What should be done?

  • First of all, the product whole supply chain has to be analysed. Considering only one part as for ex. transport, or end-of-life could lead wrong decision.

  • Use of agricultural by-products or co-products have to be considered if not diverted from a current beneficial use (eg bagasse use for electricity production or for packaging)

  • Look at the replacement impact of one current material by another (eg replace plastic by paper) and its impact on the material consumption: tree-paper fibers and protection of the product. In many case, wasted a product is worst than a packaging waste in term of carbon footprint.

  • Design for reuse/refill when useful, remove always unnecessary packaging.
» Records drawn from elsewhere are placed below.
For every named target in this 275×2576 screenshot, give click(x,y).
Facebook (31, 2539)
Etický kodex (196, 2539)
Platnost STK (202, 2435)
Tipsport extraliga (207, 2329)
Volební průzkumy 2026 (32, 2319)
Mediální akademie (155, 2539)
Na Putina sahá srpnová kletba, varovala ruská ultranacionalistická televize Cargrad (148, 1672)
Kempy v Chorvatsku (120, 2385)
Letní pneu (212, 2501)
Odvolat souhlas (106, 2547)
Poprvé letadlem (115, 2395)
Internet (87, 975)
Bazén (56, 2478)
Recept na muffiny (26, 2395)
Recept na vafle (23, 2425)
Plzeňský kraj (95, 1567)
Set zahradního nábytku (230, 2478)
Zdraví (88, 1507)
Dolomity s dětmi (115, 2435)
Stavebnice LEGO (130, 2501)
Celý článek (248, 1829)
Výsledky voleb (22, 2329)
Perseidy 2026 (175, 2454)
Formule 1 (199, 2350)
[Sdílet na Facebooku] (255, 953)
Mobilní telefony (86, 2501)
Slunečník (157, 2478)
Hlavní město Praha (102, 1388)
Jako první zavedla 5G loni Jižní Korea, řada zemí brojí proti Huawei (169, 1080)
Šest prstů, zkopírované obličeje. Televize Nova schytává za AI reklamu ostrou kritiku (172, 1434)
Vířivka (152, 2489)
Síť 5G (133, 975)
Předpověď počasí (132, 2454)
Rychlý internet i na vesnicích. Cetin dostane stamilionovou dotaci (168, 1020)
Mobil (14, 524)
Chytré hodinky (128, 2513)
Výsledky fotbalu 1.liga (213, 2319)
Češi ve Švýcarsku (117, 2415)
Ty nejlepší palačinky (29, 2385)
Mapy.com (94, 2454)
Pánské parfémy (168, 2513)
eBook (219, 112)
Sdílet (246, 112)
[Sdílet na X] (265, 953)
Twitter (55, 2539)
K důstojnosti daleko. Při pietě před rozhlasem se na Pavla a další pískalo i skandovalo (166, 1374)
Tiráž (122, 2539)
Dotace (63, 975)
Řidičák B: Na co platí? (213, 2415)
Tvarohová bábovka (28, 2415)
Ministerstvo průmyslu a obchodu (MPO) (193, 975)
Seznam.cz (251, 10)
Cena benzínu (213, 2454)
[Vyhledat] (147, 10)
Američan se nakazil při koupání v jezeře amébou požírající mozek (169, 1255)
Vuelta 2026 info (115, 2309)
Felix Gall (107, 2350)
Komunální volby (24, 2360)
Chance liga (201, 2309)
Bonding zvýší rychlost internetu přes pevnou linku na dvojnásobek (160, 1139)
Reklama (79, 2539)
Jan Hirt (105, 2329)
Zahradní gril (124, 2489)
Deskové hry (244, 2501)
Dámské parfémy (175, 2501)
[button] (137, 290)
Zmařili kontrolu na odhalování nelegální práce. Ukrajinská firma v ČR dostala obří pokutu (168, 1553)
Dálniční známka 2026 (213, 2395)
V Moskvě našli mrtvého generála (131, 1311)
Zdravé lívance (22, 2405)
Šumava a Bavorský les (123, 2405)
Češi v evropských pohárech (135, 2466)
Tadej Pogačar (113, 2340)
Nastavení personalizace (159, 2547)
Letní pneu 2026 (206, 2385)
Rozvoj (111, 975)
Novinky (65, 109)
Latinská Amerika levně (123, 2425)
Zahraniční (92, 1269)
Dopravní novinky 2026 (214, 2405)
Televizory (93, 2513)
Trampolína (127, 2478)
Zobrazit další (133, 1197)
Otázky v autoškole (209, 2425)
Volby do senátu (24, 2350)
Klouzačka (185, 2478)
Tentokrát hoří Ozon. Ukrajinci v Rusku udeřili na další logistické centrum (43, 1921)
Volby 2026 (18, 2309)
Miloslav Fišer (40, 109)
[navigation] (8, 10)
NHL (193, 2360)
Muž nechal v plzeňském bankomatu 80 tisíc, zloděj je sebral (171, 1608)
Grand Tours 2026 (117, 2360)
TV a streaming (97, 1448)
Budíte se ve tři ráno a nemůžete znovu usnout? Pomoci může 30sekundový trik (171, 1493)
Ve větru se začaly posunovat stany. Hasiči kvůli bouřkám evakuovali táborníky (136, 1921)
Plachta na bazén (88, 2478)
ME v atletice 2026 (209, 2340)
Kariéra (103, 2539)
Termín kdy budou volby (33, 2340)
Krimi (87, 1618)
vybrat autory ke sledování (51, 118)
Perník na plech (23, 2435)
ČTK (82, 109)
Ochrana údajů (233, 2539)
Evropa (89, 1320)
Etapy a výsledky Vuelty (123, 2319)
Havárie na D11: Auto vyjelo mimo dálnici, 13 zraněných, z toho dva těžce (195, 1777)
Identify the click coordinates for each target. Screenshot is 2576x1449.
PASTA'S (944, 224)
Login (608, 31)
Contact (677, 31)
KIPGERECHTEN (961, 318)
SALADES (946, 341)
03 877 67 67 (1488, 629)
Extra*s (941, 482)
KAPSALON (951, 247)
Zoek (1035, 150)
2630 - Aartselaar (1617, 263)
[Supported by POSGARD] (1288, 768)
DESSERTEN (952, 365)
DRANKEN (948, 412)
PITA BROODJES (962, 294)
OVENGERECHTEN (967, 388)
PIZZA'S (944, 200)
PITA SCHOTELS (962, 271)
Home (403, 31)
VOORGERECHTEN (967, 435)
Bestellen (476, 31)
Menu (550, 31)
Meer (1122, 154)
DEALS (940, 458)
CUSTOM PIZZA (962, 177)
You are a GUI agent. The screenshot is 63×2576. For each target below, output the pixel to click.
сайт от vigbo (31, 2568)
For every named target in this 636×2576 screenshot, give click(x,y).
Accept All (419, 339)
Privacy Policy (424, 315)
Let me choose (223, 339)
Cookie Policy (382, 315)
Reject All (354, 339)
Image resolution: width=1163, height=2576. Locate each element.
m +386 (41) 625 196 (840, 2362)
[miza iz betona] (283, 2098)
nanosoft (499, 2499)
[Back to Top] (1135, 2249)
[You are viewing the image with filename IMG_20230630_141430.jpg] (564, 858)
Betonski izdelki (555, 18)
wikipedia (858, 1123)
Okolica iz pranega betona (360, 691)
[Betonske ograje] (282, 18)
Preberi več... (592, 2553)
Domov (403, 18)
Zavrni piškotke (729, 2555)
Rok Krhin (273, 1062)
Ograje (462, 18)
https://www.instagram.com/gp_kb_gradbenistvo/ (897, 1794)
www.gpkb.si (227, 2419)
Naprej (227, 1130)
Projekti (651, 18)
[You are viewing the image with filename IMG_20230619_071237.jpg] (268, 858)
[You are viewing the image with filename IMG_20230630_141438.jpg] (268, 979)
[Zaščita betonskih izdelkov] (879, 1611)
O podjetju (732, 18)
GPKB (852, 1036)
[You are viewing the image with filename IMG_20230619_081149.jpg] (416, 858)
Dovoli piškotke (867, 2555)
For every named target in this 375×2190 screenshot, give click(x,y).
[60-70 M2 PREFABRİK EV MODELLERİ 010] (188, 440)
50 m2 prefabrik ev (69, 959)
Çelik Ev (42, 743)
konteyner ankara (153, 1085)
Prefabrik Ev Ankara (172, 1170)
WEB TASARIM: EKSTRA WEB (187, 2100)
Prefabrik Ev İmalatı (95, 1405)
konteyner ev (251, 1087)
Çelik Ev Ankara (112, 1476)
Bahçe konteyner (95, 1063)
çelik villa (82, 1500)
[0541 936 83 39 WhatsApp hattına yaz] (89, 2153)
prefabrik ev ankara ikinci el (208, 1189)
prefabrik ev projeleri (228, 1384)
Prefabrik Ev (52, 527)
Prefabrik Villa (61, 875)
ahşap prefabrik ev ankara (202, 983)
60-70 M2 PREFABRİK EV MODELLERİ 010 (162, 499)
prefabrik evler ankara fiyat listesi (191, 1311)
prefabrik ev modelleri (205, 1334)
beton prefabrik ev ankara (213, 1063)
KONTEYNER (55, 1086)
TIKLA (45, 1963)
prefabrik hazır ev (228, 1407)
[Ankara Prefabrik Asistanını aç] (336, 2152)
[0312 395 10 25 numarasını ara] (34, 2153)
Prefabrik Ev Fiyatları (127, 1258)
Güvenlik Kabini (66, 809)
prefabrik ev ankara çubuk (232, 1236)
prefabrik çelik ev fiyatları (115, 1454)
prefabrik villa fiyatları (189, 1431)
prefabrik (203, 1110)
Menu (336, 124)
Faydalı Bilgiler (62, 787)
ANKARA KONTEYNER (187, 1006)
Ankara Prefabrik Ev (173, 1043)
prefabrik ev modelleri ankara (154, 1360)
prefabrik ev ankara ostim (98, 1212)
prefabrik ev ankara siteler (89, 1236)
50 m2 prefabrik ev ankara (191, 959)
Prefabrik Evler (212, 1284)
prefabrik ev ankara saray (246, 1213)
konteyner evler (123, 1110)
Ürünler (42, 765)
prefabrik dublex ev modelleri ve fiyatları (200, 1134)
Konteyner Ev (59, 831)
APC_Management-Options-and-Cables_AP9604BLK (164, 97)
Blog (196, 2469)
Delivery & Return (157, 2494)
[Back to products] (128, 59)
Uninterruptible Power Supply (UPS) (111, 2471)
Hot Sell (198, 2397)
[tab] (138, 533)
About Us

Waste mismanagement, over-engineered & unecessary packaging are the problem, not plastic. New recycling technologies are developing, having right packaging design is up to us.

Let’s be humanly sustainable and educate people with a credible communication – Packaging must be Safe for Humans & our Planet and Effective for the Product.
Explain why!

It is worth explaining the functions of what we use: For example , “we use this raw material because it preserve product during [x] weeks, it protects it against microbiological contamination, UV deterioration…, it allows safe transport from [x to y] , it enables a communication of an ingredient list, origin & traceability , it is recyclable within the [Paper, Polyethylene, PET , etc ….]streams if infrastructure exists at your place of use, alternatively it can be incinerated with energy recovery reducing use of fossil fuel for burning our household waste, If you dispose it in the nature, it will not be recovery …and pollute our planet ”

Having the right packaging is a complex matter which needs expertise.